Fragmento seleccionado

Como en buena parte de mi
obra, desde el punto de vista formal, se advertirá un cierto regusto
cinematográfico en el relato premiado. Una tendencia a manejar tiempos que
parecen más propios de esa disciplina. A desarrollar narraciones dinámicas
donde el elemento visual cobra gran importancia; donde, a través de recursos
como la descripción minuciosa, se estimula la imaginación del lector para que
este configure en su mente un escenario bien preciso. También, una propensión a
sugerir la continuidad argumental de planos que en realidad se sitúan en
momentos cronológicos distintos y están ocupados por personajes que no son los
mismos. Esta propuesta de saltos en el tiempo y el espacio sin solución de continuidad, sugiriendo una continuidad
ficticia entre planos, diría que mucho se parece a una secuencia del séptimo
arte. En efecto no puedo negar mi amor por el cine, que seguramente ha dejado
su huella también en parte de mi producción literaria.

Información proporcionada
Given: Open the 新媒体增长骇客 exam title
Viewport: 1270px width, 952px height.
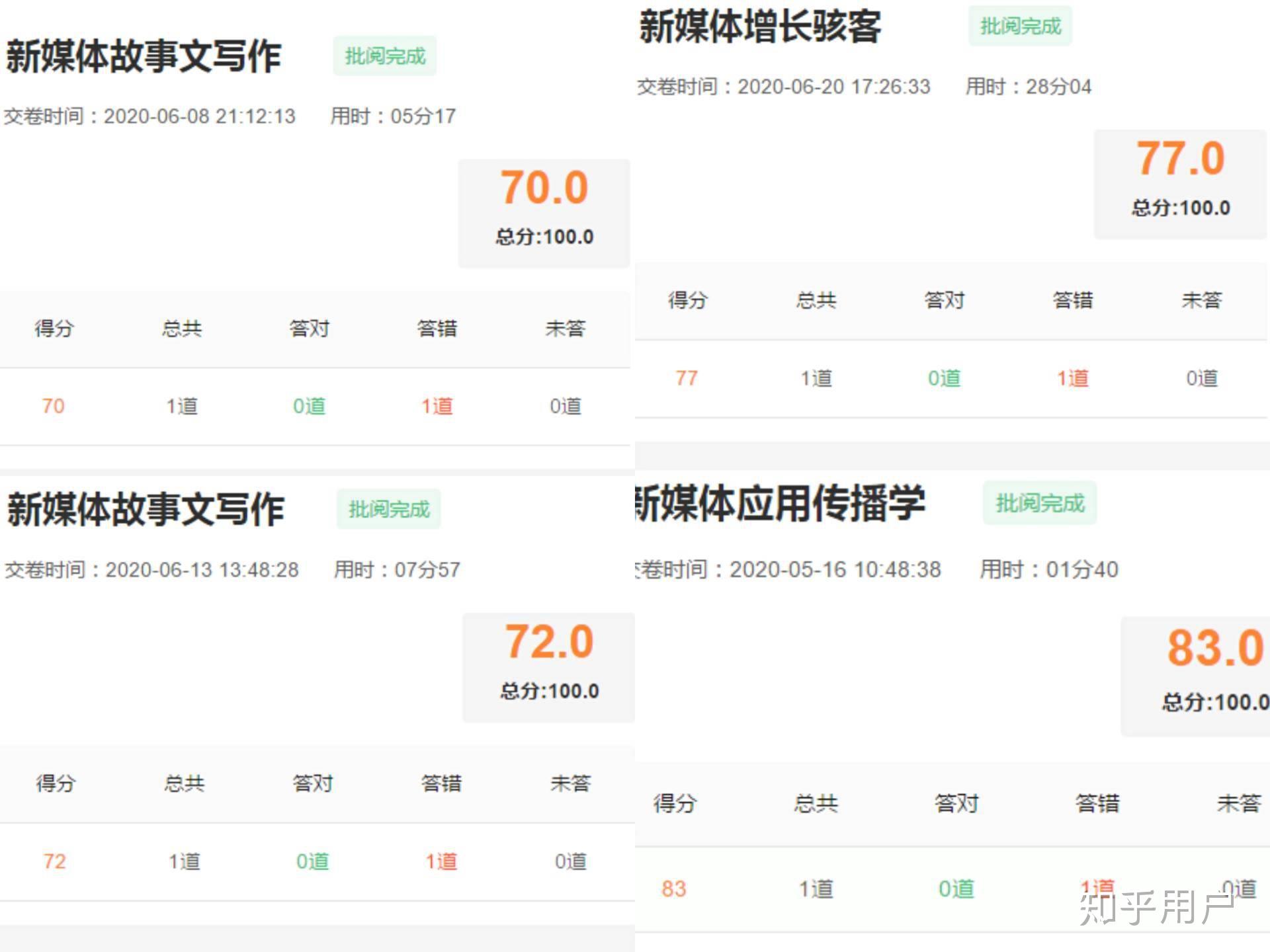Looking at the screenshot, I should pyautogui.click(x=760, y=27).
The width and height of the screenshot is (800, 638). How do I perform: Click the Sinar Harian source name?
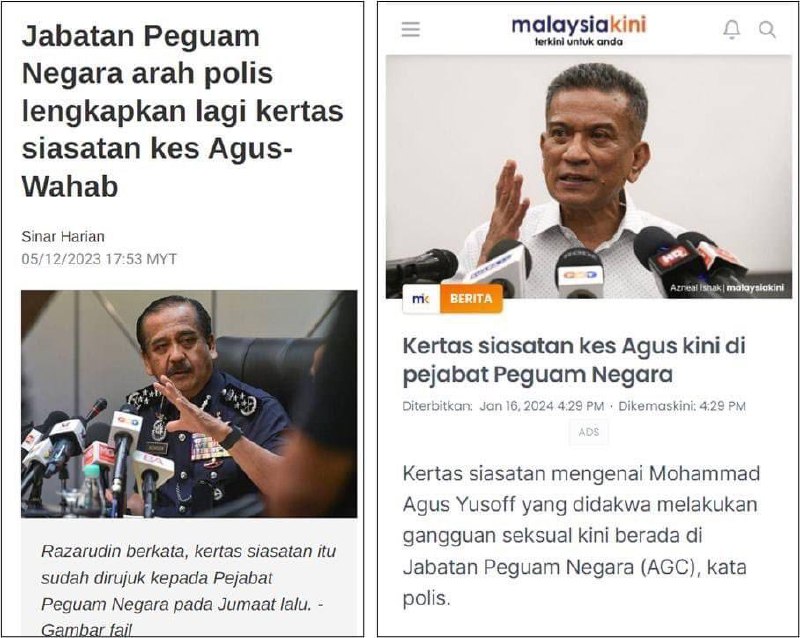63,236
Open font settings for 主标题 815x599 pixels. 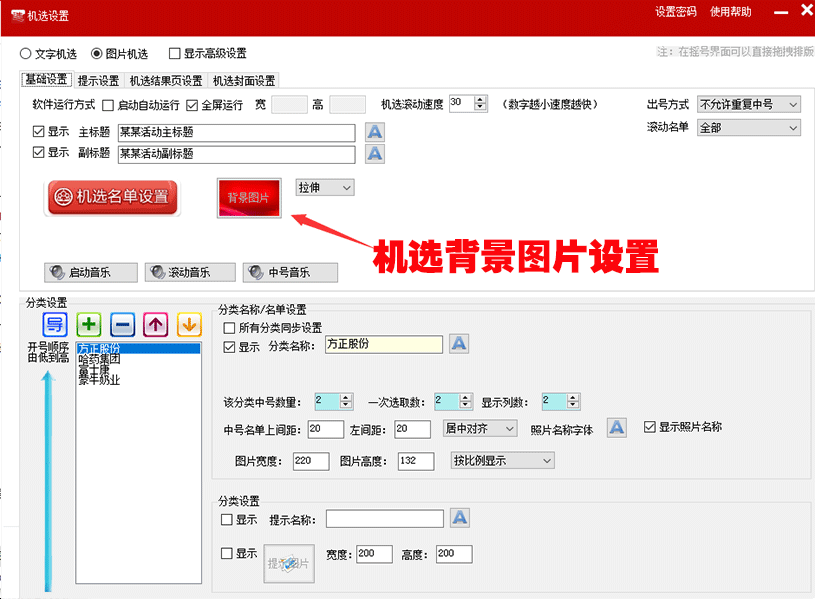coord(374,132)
* * *
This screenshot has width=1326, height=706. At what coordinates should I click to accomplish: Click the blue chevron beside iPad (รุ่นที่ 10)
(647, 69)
* * *
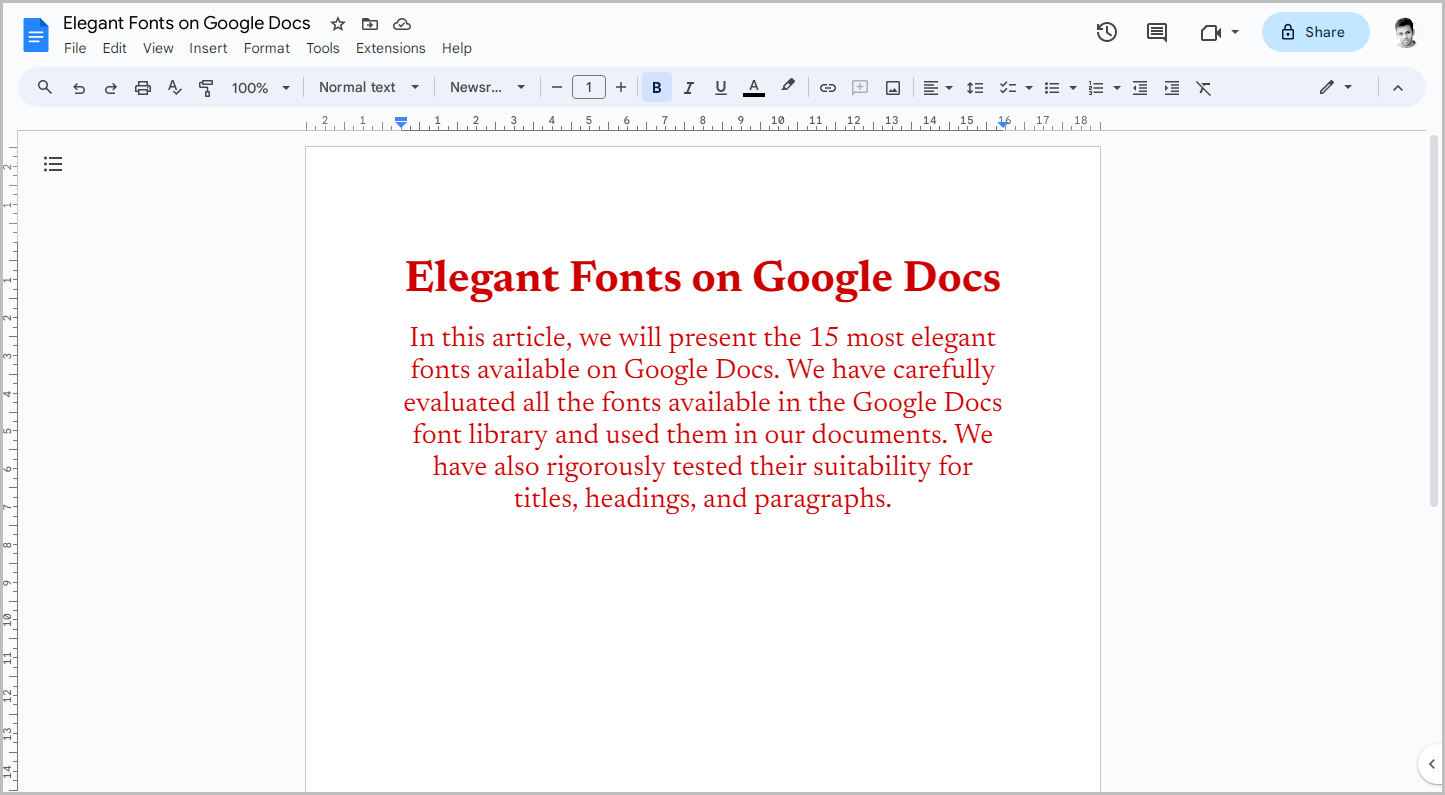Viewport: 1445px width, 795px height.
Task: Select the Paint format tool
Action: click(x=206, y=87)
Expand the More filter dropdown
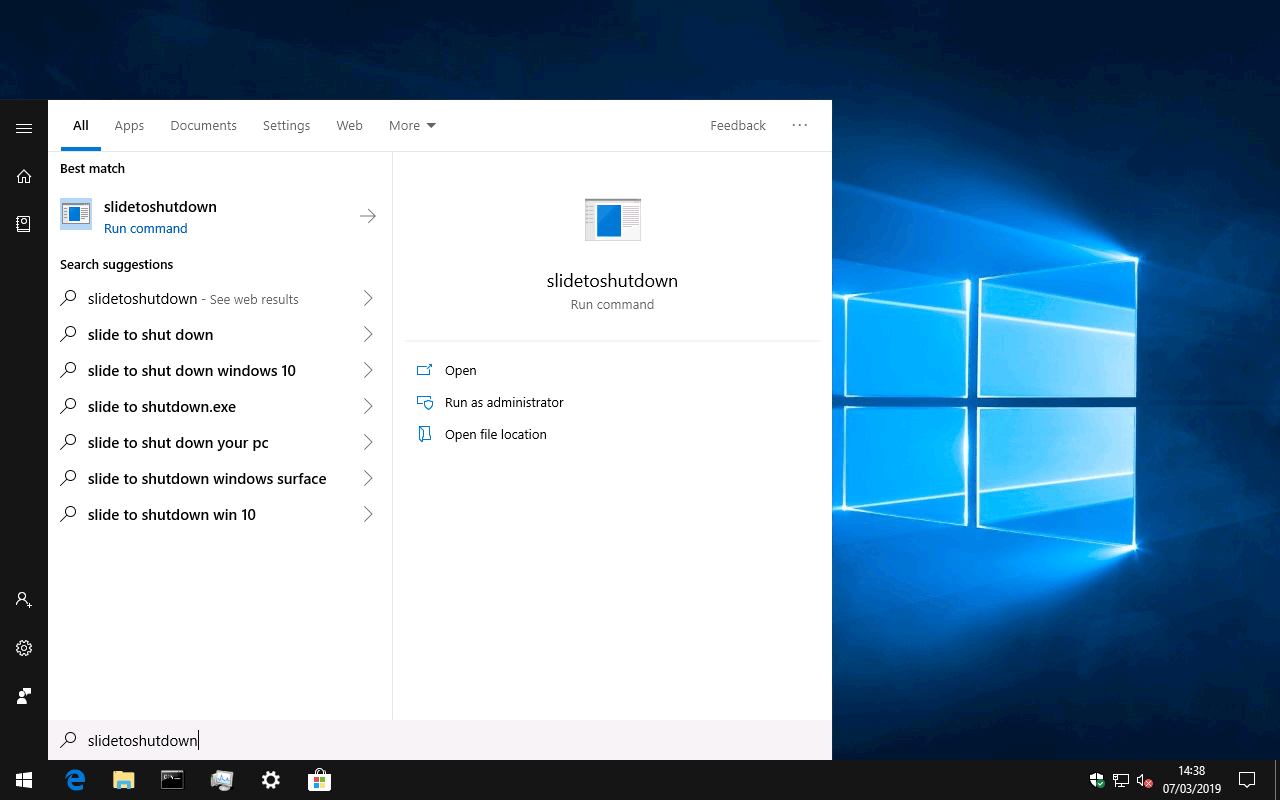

Requisitos del ejercicio
¿Puedes continuar el texto sobre la huella del cine en la escritura a partir de su última oración?

Respuesta
Quienes han tenido
oportunidad de leer el relato constatarán que esta singularidad se relaciona
estrechamente con mi notoria afición a jugar al despiste con el lector todo el
tiempo que su perspicacia lo permita. Se convierte en una suerte de desafío de
ingenio en el que autor y lector se retan. Algo perfectamente lícito siempre que
ambos contrincantes sean leales. En mi descargo puedo sólo argumentar que, creo,
en el fondo de cada escritor subyace siempre un alma juguetona, incluso cuando
esta se ve sometida a tormento. Pensemos, por ejemplo, en el infortunado Poe,
que no perdía su ironía ni siquiera al realizar descripciones truculentas o al
vivir en primera persona los peores dramas.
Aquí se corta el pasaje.